start DOCUMENT PASSAGE

The structural, magnetic, and electrical properties of spinel ferrites are sensitive to microstructure, which in turn significantly depends on synthesizing method. In earlier days, Ni–Zn ferrites are prepared by conventional ceramic method. In this process, high temperature and long sintering times are required for better atomic mobility. However, this prolonged heating at elevated temperatures favorable for volatilization of some of the elements, leading to composition gradient, produce low surface area and undesirable crystal growth [2, 3]. Thus, the obtained final products are non-reproducible with coarser grain size, which limits their performance to megahertz frequency. For this reason, several researchers developed different preparation routes to produce stoichiometric spinel ferrites with desired properties.

Recently, spinel ferrites are synthesized at nanoscale, which opens a new and exciting research filed, with numerous applications in electronic technology [4]. The pertinent reason is due to the drastic changes in the electrical and magnetic properties when the size of the particle is reduced to nanoscale. Several authors reported on the synthesis of nano-sized spinel ferrites using a variety of wet chemical methods like auto combustion synthesis [5], co-precipitation [6], sol-gel [7], microwave sintering [8], and hydrothermal [9] routes to synthesize homogeneous, fine and reproducible ferrites. In addition, material scientists and solid-state researchers are still curious to develop new routes to synthesize nanocrystalline spinel ferrites with improved electrical and magnetic properties due to the possible manipulation of matter at the molecular level and control over the particle size. On the other hand, achieving superior electromagnetic properties at low sintering temperature is also a tough challenge.

In this view of above-mentioned facts, it is thought that a systematic comparative study would be very much useful and essential in emerging nanotechnology. The present article highlights the role of preparation method on structural, magnetic, and electrical properties of Ni–Zn nano ferrites synthesized via different wet-chemical routes.

2 Experimental

2.1 Preparation Methods

2.1.1 Coprecipitation Method

Ni_0.5Zn_0.5Fe₂ O ₄ nanoparticles have been synthesized by using coprecipitation method according to the following chemical route:

0.5Ni(NO₃)₂.6H₂O + 0.5Zn(NO₃)₂.6H₂O + 2Fe(NO₃)₂.9H₂O + 6NaOH → Ni_0.5Zn_0.5Fe₂ O ₄+ 6NaNO₃+ 27H₂O.

end DOCUMENT PASSAGE
start LISTING

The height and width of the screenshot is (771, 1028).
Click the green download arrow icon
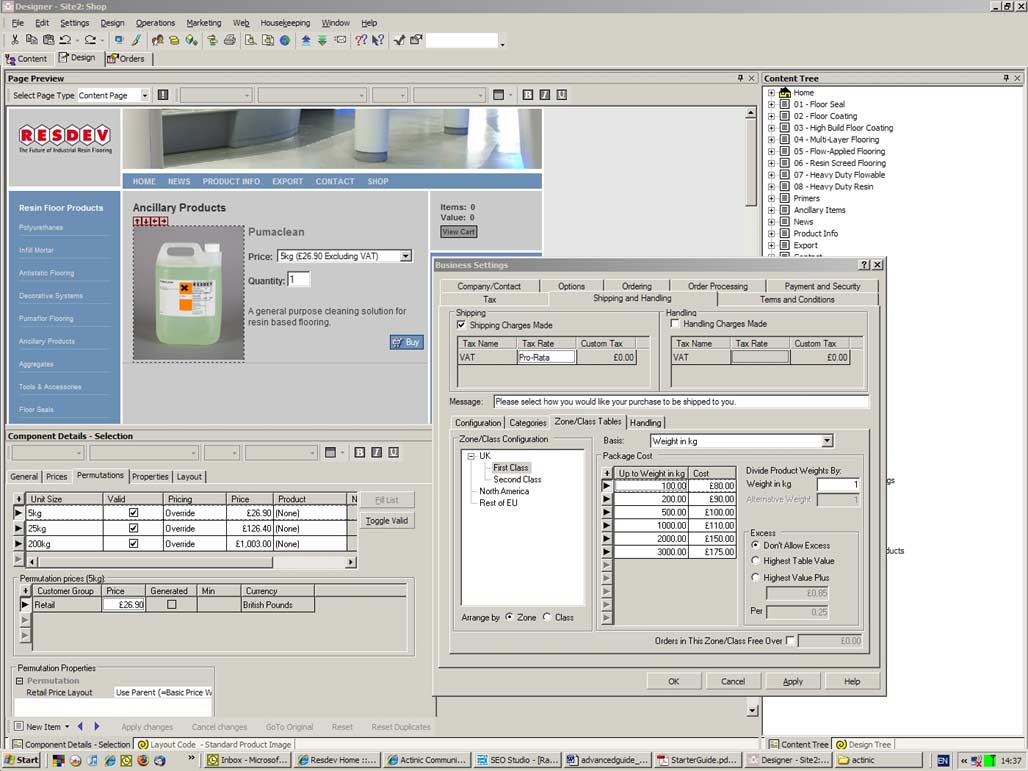coord(322,41)
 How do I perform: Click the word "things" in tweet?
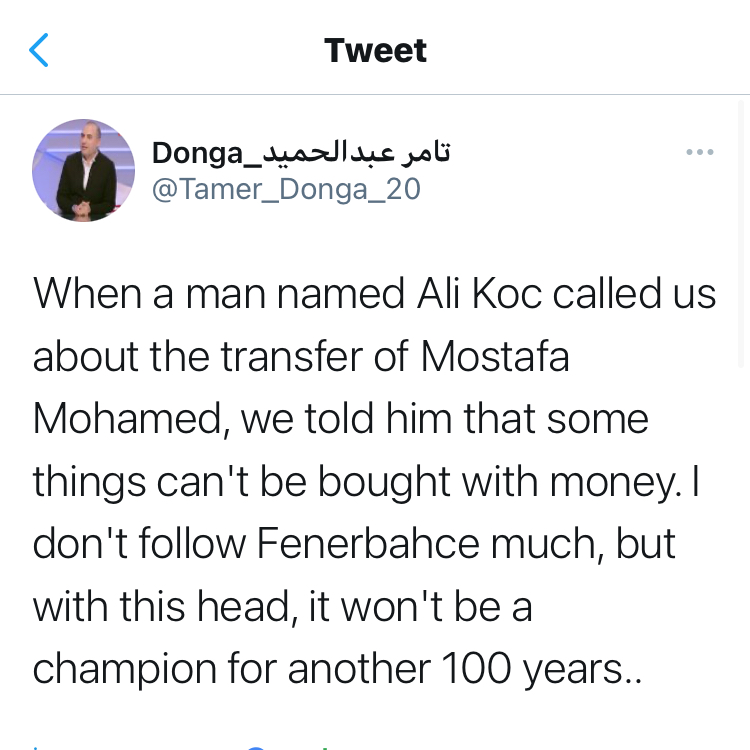(90, 481)
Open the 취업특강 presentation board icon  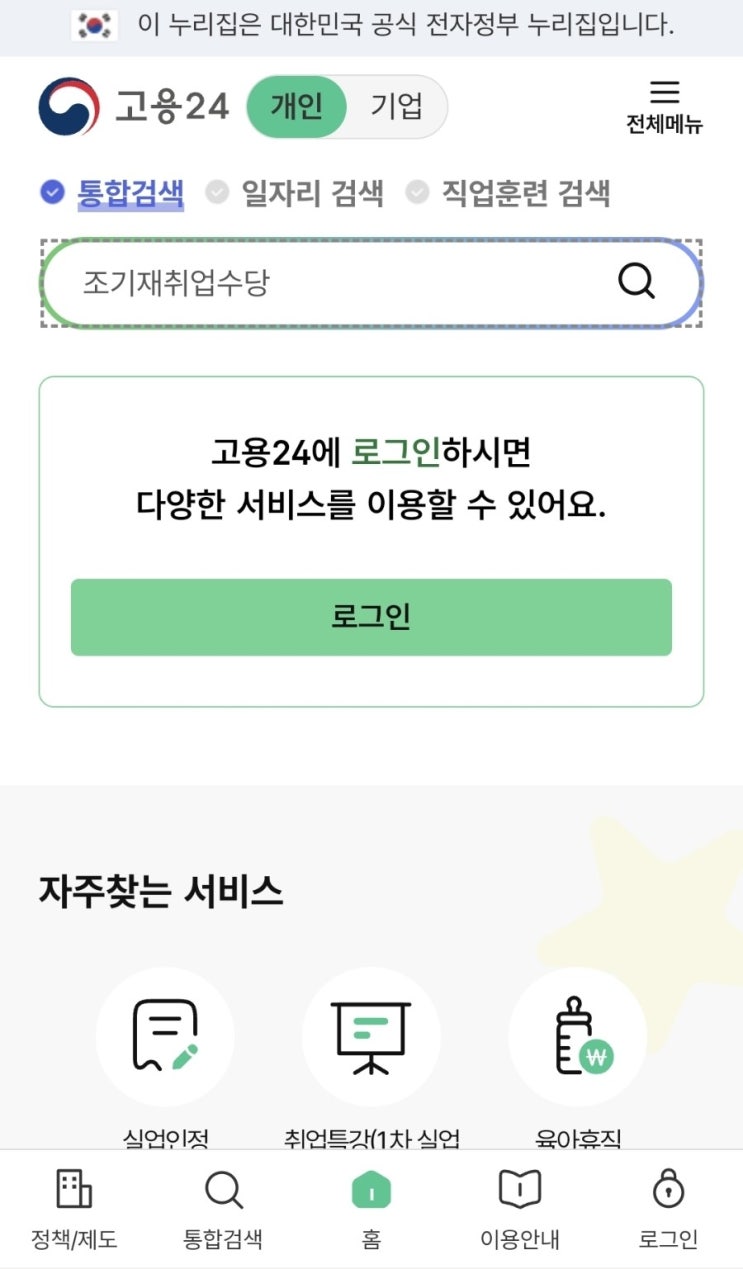pyautogui.click(x=372, y=1036)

end LISTING

DO THIS: Resume the passage on preparing Ni–Zn nano ferrites, starting after its final chemical equation.

WRITTEN ANSWER:
Required stoichiometric amounts Ni (NO₃)₂.6H₂O, Zn (NO₃)₂.6H₂O, and Fe (NO₃)₂.9H₂O were taken as starting materials dissolved separately in deionized water. These solutions are mixed intimately and stirred for half an hour to improve the homogeneity of the solution. The precipitating agent NaOH aqueous solution of 0.5 Mol was prepared and added drop wise to the cationic solution with constant stirring at room temperature. The addition of NaOH leads to the formation of a brown massy precipitate at the bottom of the vessel. The formation of precipitate was found to be in the pH range of 12.5–13. Heating of the precipitate in its alkaline condition was continued at a soaking temperature of 100^∘C for 1 h. The final solution was filtered off and the precipitated composite was washed with distilled water repeatedly to remove the salt residues and other impurities. Finally, acetone was used to remove the free water content from the particle surface and dried in an oven at 95^∘C to obtain the powder. The coprecipitated ferrite agglomerates were then ground for half an hour to obtain loose powder.

2.1.2 Sol-gel Method

The stoichiometric amounts of iron, nickel, and zinc nitrates were weighed and dissolved in deionized water separately (precursors). These individual precursors were mixed and stirred for 1 h to achieve homogeneity and the final solution was heated to 60^∘C. The required amount of aqueous solution of polyvinyl alcohol is prepared (molar ratio of nitrates to PVA is 1:1) and was added drop by drop to the cationic solution under continuous stirring. As the time proceeds, the gelation continued step by step and a red gel-type massy product thus formed with the release of fumy reddish brown gases around 100^∘C. At this temperature, the red gel type product slowly converted into a bulky fluffy mass and it was collected for further treatment. The final residue was collected and grounded for 1-h further treatment.

0.5Ni(NO₃)₂.6H₂O + 0.5Zn(NO₃)₂.6H₂O + 2Fe(NO₃)₂.9H₂O + PVA → Ni_0.5Zn_0.5Fe₂ O ₄+ volatiles.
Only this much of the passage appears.